Der FDP-Abgeordnete Johannes Vogel lenkte aber den Blick von den Details auf das große Ganze: "Minijobs sind ein Teil des erfolgreichen deutschen Arbeitsmarkts, der von vielen Menschen gebraucht wird." Sie gäben den Menschen in "ganz unterschiedlichen Lebenssituationen" die Möglichkeit, sich etwas dazuzuverdienen. Als Beispiel führte er einen Feuerwehrmann an, der sich am Wochenende etwas Geld dazu verdient. Dem widersprach die Linke-Abgeordnete Diana Golze heftig. Sie sei überzeugt, dass der Feuerwehrmann "gerne ein Gehalt hätte, von dem er leben und mit dem er seine Familie ernähren kann". Minijobs seien "organisiertes Lohndumping", sagte Diana Golze weiter. 80 Prozent der Minijobber würden laut Statistischem Bundesamt im Niedriglohnbereich arbeiten. Nötig seien flächendeckende Mindestlöhne. Und eine Sozialversicherungspflicht ab dem ersten Euro Entgelt. Diese beiden Forderungen sind Inhalt eines Antrags (17/7386) der Linksfraktion, den sie in die Debatte eingebracht hatte. Er wurde bei Enthaltung von SPD und Grünen abgelehnt.

"Sackgasse für Frauen"

Die SPD-Abgeordnete Annette Kramme nahm insbesondere zu den möglichen Nachteilen für Frauen in geringfügiger Beschäftigung Stellung. Für die seien Minijobs "eine biografische Sackgasse". Der Stundenlohn sei wesentlich geringer als bei einer regulären sozialversicherungspflichtigen Tätigkeit, es gebe "Diskriminierung bei bezahltem Urlaub und Mutterschutz". Außerdem hätten viele Frauen nach der Babypause "gar keine andere Chance, als einen Minijob zu bekommen". Diese Faktoren würde das neue Gesetz nicht berücksichtigen, sagte Kramme weiter. Es führe lediglich zu einer Ausweitung der Minijobs "und damit zu einer Verfestigung dieser katastrophalen Beschäftigung".
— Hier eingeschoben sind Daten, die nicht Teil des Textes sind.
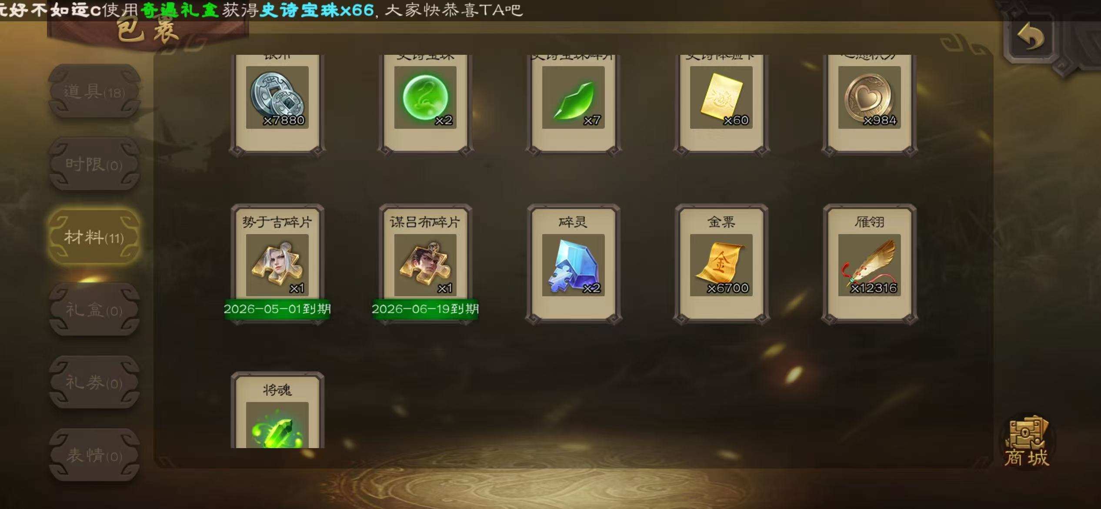Switch to the 时限(0) tab
The image size is (1101, 509).
[x=94, y=164]
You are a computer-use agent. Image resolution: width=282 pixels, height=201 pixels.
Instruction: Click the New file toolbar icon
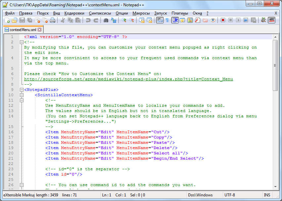click(7, 20)
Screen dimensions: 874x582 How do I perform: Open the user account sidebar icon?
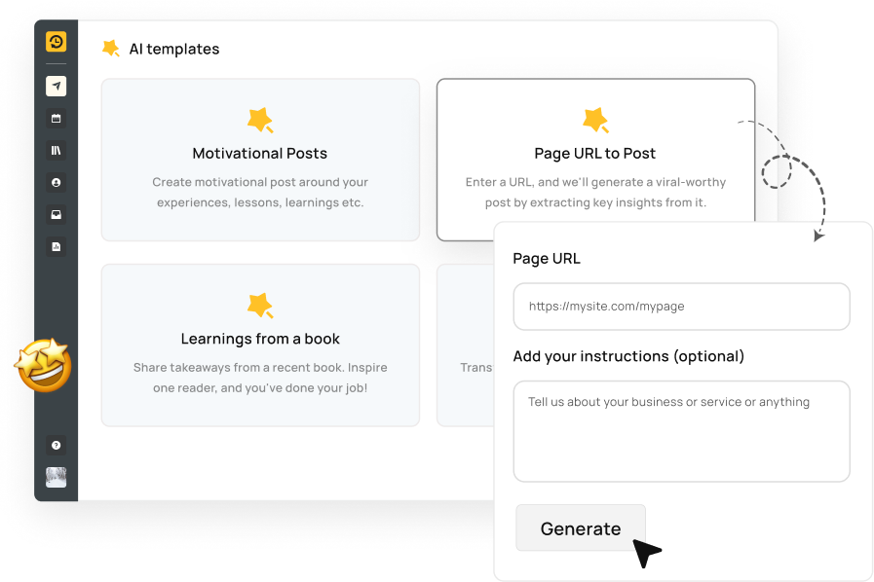tap(56, 182)
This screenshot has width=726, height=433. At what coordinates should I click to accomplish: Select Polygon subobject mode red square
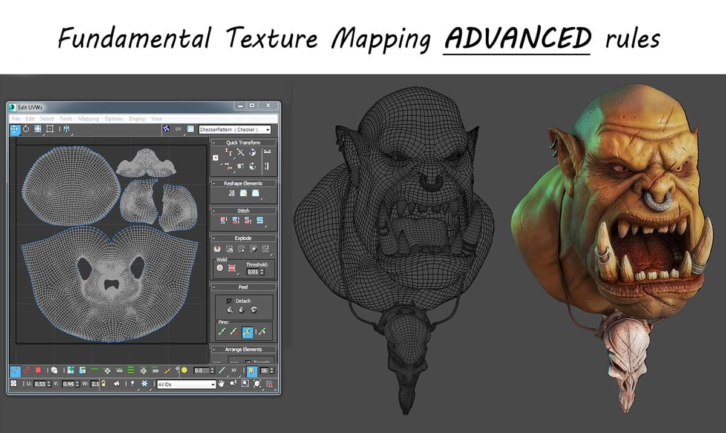click(x=38, y=370)
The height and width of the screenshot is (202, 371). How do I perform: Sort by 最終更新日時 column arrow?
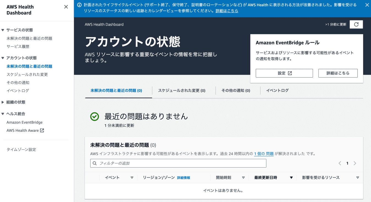(291, 178)
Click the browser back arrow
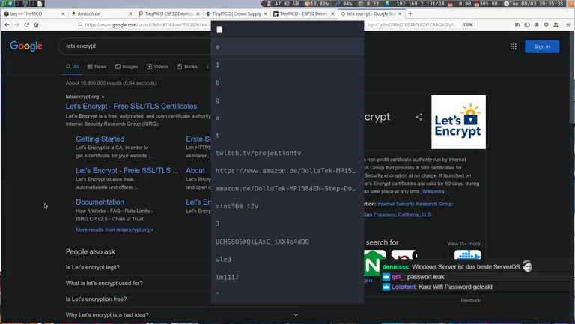The width and height of the screenshot is (575, 324). tap(7, 25)
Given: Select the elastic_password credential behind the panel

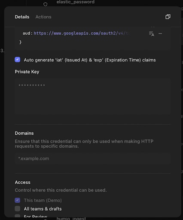Looking at the screenshot, I should 76,2.
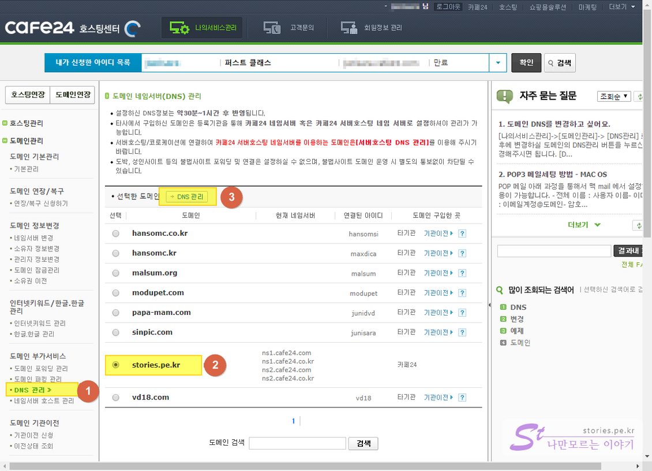The width and height of the screenshot is (652, 471).
Task: Click refresh icon beside 조회순 dropdown
Action: [638, 97]
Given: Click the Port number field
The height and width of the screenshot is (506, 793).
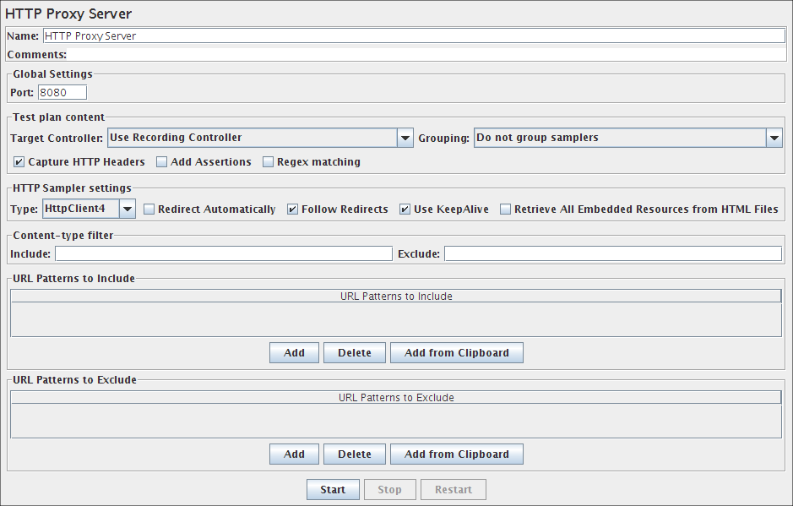Looking at the screenshot, I should [x=62, y=93].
Dem pflichtete Brigitte Pothmer (Bündnis 90/Die Grünen) bei. Minijobs würden Frauen "am Arbeitsmarkt klein halten", ihr Potenzial verkümmere. In letzter Konsequenz sorge die geringfügige Beschäftigung bei Frauen für "lebenslange ökonomische Abhängigkeit", entweder von ihren Ehemännern oder von staatlichen Transferleistungen, sagte Pothmer weiter. Bereits im Vorfeld hatten die oppositionellen Abgeordneten im Ausschuss für Arbeit und Soziales diese möglichen Konsequenzen zugespitzt und von einem Rückschritt in das Patriachat gesprochen. Außerdem, so argumentieren sie, sei die Altersarmut vorprogrammiert. Vor allem für Frauen.

Auch aus arbeitsmarktpolitischer Sicht sei die Ausweitung der Minijobs "ein kapitaler Fehler", sagte Pothmer weiter. Mit dem neuen Gesetz werde "die Spaltung auf dem Arbeitsmarkt" vorangetrieben.

Der Gesetzentwurf wurde in zweiter Lesung angenommen. In dritter Lesung fand auf Wunsch der SPD-Fraktion eine namentliche Abstimmung statt: 583 Stimmen wurden abgegeben; 315 davon waren für, 268 gegen den Entwurf. Enthaltungen gab es keine. Damit folgten die Abgeordneten mehrheitlich der Beschlussempfehlung des Ausschusses für Arbeit und Soziales (17/11174).

Und somit werden diese Neuregelungen ab dem kommenden Jahr für jeden fünften Arbeitnehmer in Deutschland gelten. Die öffentlichen Kassen kostet die Reform durch Mindereinnahmen bei den Steuern und Sozialabgaben jährlich etwa 300 Millionen Euro.